Seventy years ago today, September 10, 1939, Canada declared war on Nazi Germany. The declaration issued out of a special session of parliament nine days after the Nazi invasion of Poland and one week after Britain and France declared war on Germany. Later during the Second World War, there were further declarations of war against Fascist Italy and Japan. Those declarations of war, beginning with the one 70 years ago, marked an important marker in Canada’s achievement of sovereignty.

During the First World War, when Britain went to war against Germany in August 1914, there was no Canadian declaration of war. It was automatic. Canada as a dominion in the British Empire was at war when Britain was at war. Since the Second World War, there have been no further Canadian declarations of war. When the government of Louis St. Laurent took the country into the Korean War, his government simply announced that Canada would participate in what it called the “police action” in that country.

On Afghanistan, there have been two votes in the House of Commons, neither of them declarations of war, one in May 2006 that extended Canada’s mission there by two years and a second one in March 2008 that pledged that Canadian troops would stay in Kandahar until 2011.

With little thought of the potential consequences, the Chretien government declared in October 2001 that Canada would participate in Operation Apollo, the codename — derived from the U.S. moon landing project — for the mission of Canadian military units in support of the U.S. invasion of Afghanistan.
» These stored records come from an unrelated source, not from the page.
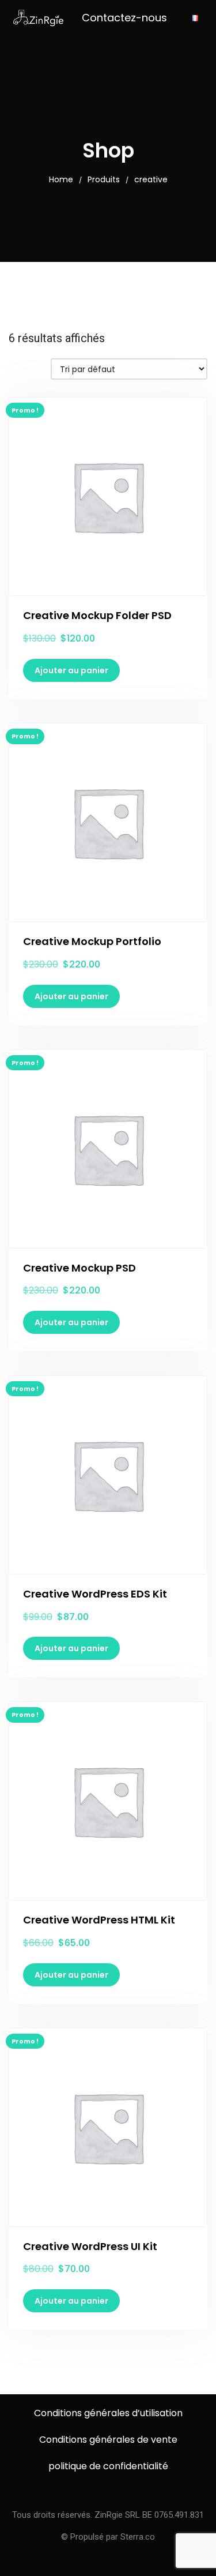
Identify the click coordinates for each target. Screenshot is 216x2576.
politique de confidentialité (108, 2466)
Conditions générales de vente (108, 2439)
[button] (124, 18)
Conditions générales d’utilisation (108, 2413)
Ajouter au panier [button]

The current Afghan conflict has dragged on for nearly eight years. Before that a military struggle for control of the country was being waged by the Taliban government against the Northern Alliance. And before that, there were armed struggles among elements of the Mujahideen. And earlier still, there was the war of the Mujahideen, funded by the U.S., Saudi Arabia, Egypt and China, against the pro-Soviet regime in Kabul, and the Soviet Union’s occupying army.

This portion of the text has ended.